Prayer:  Lord Jesus thank you for taking the time to teach Your disciples and us about the ransom you paid to free us from our sins. Receive our joyful Thanksgiving Amen

 

 

 

Lenten Devotional – Easter Sunday

After the sabbath, as the first day of the week was dawning, Mary Magdalene and the other Mary went to see the tomb. And suddenly there was a great earthquake; for an angel of the Lord, descending from heaven, came and rolled back the stone and sat on it. His appearance was like lightning, and his clothing white as snow.

For fear of him, the guards shook and became like dead men. But the angel said to the women, “Do not be afraid; I know that you are looking for Jesus who was crucified. He is not here; for he has been raised, as he said. Come, see the place where he lay. Then go quickly and tell his disciples, ‘He has been raised from the dead, and indeed he is going ahead of you to Galilee; there you will see him.’ This is my message for you.”

So they left the tomb quickly with fear and great joy, and ran to tell his disciples. Suddenly Jesus met them and said, “Greetings!” And they came to him, took hold of his feet, and worshiped him. Then Jesus said to them, “Do not be afraid; go and tell my brothers to go to Galilee; there they will see me” (Matthew 28:1-10).

 

 

Lenten Devotional – Day 40 – Holy Saturday

Scripture Readings:  Lamentations 3:37-58;   Hebrews 4:1-16;   Romans 8:1-11

…so we may await with him the coming on the third day, and rise with him to newness of life;…

This prayer and the Scriptures which are appointed for Holy Saturday, point to the need we have to wait, to be still and to reflect upon what has happened throughout Lent.
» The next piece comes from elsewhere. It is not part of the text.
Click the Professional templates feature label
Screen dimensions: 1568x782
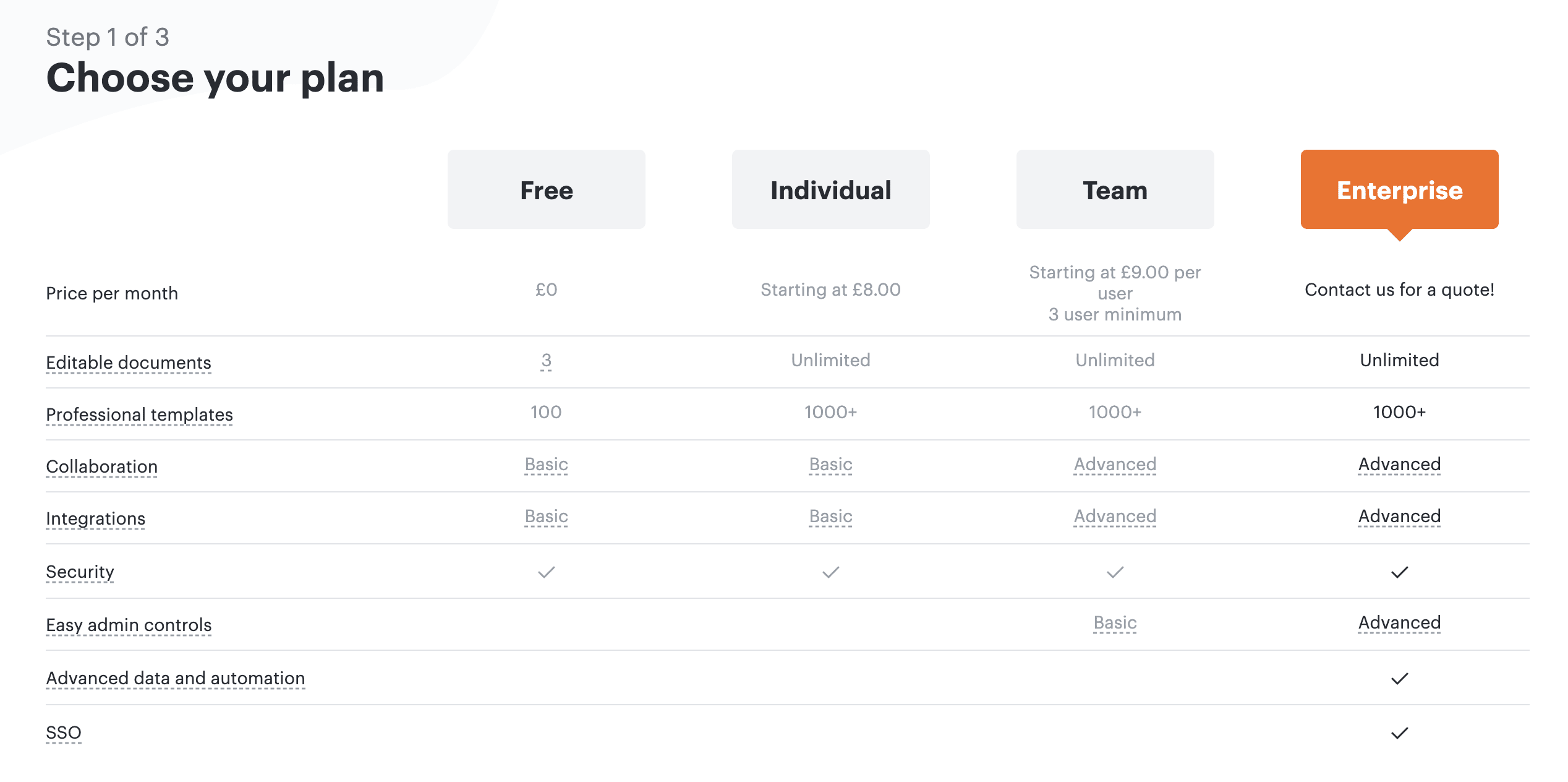tap(139, 415)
What has happened during Holy Week? What took place yesterday on Good Friday?

I need to hear this “be still and know that I am God” from that quiet, soft inner voice as I hear the unspoken, “and Philip, you are NOT God!” How do we get ourselves out of the center of this drama and into the place where we are able to receive what God has done for us? How do we accept becoming Sons and Daughters of The Lord God? How do we receive His Son Jesus as gift? Good Friday, Holy Saturday and Easter Day, The Great Triduum, are all one moment and movement within the drama of our salvation.
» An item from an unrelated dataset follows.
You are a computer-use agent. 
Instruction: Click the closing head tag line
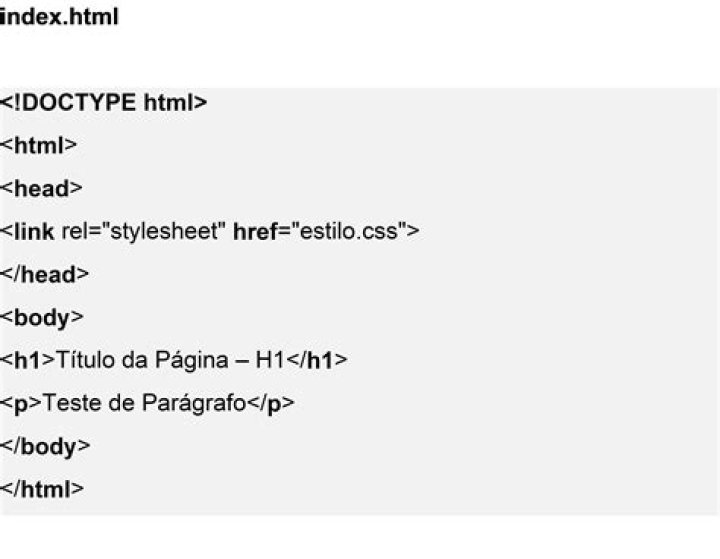(x=45, y=274)
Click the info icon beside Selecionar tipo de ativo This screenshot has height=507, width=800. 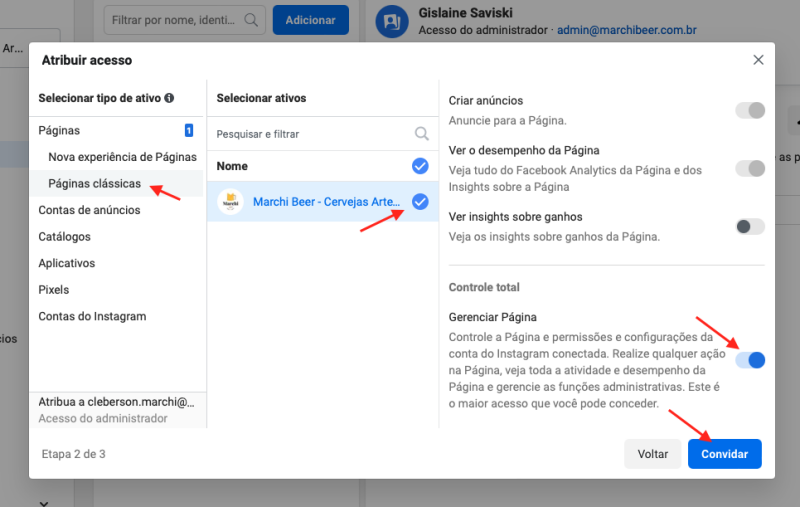point(170,98)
It is here that God acts in Jesus and the singularity of God’s love is focused in the Christ with the Doors of Grace opened to us. We are loved into relationship with God in Christ Jesus, and I need time to grasp this with the impact of the empty tomb and the risen Lord. Wait just a little longer and experience our Risen Savior in the Glory of God who is making all things new.